───── Text block

While individual species responded differently to environmental change - some birds gravitated towards warmer temperatures while others preferred cooler climes - these idiosyncratic responses were successfully predicted for the majority of species by standard models that scientists employ to forecast the impact of climate change.

The researchers focused on abundant bird species whose range was restricted to the western United States. Based upon information from the species' entire North American breeding range, the biologists determined the optimal average temperature and precipitation conditions in which the species breed. These conditions are known as the "Grinnellian niche," named after famed UC Berkeley ecologist Joseph Grinnell, who first developed the concept.

The study builds upon pioneering surveys conducted between 1911 and 1929 and led by Grinnell, who was the founding director of the Museum of Vertebrate Zoology. Grinnell and his legion of researchers methodically cataloged the birds, mammals, reptiles and amphibians they observed as they hiked throughout the Sierra Nevada, establishing an invaluable record of wildlife before mining, grazing and agriculture irreversibly altered the landscape.

Since then, global warming has emerged as another threat to Sierra Nevada habitats, presenting an additional impetus for scientists to resurvey those sites, which spanned as far north as Lassen Volcanic National Park, through Yosemite National Park, and south to Mount Whitney. To that end, Craig Moritz, UC Berkeley professor of integrative biology and director of the Museum of Vertebrate Zoology, began the Grinnell Resurvey Project in 2003 with funding from the National Science Foundation, the Yosemite Foundation and the National Park Service.

In many cases, the biologists were able to hike along the same trails that Grinnell and his colleagues walked some 90 years earlier. When comparing modern data with those earlier records, the researchers used statistical methods that minimized false absences of species when cataloging the occurrence of wildlife.

In 2008, 100 years after the founding of the Museum of Vertebrate Zoology, the UC Berkeley-led team published the first study based upon the resurvey. That study found that small mammals were moving to higher elevations or reducing their ranges in response to global warming.

"When we did the mammal work in Yosemite, we saw some species moving up in elevation, but some did not, and we didn't really know why," said Moritz, who is also co-author of this study. "This new paper is giving us a clue about whether or not a species will be forced to shift when climate change alters its niche."

Some bird species, such as the Dusky Flycatcher and the Green-tailed Towhee, were more sensitive to temperature changes, while precipitation was the motivating factor for the move of species such as the Yellow-rumped Warbler and the Lazuli Bunting. About a quarter of the species tracked were affected by both temperature and rainfall.

──────────
───── Data shown

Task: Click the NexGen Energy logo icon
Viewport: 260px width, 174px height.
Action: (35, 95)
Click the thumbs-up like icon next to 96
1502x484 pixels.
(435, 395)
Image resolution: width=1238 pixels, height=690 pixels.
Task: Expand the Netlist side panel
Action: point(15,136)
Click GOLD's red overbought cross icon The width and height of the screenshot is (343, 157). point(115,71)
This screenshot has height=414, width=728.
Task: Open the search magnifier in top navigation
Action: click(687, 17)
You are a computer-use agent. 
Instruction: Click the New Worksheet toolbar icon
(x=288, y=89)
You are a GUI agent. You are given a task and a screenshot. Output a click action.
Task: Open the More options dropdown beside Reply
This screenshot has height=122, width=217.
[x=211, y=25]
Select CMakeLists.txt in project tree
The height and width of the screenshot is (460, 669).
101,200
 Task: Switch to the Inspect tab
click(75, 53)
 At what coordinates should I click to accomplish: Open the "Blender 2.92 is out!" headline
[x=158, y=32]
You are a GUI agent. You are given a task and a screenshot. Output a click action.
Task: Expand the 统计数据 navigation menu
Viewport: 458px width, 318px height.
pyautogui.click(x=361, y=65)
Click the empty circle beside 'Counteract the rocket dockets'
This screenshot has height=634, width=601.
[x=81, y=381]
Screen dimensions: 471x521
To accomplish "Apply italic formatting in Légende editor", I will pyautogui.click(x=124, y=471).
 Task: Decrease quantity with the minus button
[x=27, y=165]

──────────

§ **Problems to work on**:
a - Transcribe a section of the Sierra Nevada passage, beginning at the words "While individual species" and stopping after "of climate change.".
b - Shorten the paragraph of the Sierra Nevada passage that opens with "The study builds upon pioneering surveys" and keep its main facts.
The listing stands apart from the Sierra Nevada passage.

§ **Solutions**:
a -
While individual species responded differently to environmental change - some birds gravitated towards warmer temperatures while others preferred cooler climes - these idiosyncratic responses were successfully predicted for the majority of species by standard models that scientists employ to forecast the impact of climate change.

b - The study draws on surveys from 1911 to 1929 led by Grinnell, the founding director of the Museum of Vertebrate Zoology. His researchers hiked the Sierra Nevada and cataloged the birds, mammals, reptiles and amphibians they saw. This created a record of wildlife from before mining, grazing and agriculture permanently changed the landscape.